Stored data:
□ □ □ □ □ □ □

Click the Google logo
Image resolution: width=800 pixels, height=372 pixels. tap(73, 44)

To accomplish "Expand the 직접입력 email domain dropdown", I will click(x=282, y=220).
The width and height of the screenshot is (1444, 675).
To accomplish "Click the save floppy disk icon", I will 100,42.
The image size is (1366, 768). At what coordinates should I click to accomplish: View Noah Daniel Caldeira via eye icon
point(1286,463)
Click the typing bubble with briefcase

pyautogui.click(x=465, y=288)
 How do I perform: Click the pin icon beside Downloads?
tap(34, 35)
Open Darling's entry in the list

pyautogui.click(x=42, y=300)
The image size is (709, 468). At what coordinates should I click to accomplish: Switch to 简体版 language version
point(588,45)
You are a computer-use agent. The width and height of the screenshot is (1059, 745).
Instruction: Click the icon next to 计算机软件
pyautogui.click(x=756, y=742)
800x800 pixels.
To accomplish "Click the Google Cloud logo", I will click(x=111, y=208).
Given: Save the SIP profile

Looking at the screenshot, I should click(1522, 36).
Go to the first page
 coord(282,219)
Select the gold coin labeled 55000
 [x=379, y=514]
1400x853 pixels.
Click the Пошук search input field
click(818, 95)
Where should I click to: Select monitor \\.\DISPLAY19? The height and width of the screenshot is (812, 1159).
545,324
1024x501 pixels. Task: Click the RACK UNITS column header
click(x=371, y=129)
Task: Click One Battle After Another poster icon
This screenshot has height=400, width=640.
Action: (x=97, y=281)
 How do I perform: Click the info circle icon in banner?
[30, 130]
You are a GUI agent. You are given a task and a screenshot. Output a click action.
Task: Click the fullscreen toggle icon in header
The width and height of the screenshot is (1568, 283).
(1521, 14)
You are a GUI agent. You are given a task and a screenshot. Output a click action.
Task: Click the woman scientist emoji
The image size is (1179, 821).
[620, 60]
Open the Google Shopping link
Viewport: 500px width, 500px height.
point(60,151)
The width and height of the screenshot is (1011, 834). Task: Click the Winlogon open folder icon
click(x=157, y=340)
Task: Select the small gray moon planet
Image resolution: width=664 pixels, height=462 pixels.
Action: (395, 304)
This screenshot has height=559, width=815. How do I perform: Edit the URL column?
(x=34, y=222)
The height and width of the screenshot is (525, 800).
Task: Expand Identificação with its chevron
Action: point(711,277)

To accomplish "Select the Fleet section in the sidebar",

□ □ □ □ □ □ □

**Prompt**
For this exercise, please output exactly the lines above starting at the line with "How do I perform: Click the pin" and ending at the line with "800x800 pixels.", ends included.

**Exercise result**
 How do I perform: Click the pin icon beside Downloads?
tap(34, 35)
Open Darling's entry in the list

pyautogui.click(x=42, y=300)
The image size is (709, 468). At what coordinates should I click to accomplish: Switch to 简体版 language version
point(588,45)
You are a computer-use agent. The width and height of the screenshot is (1059, 745).
Instruction: Click the icon next to 计算机软件
pyautogui.click(x=756, y=742)
800x800 pixels.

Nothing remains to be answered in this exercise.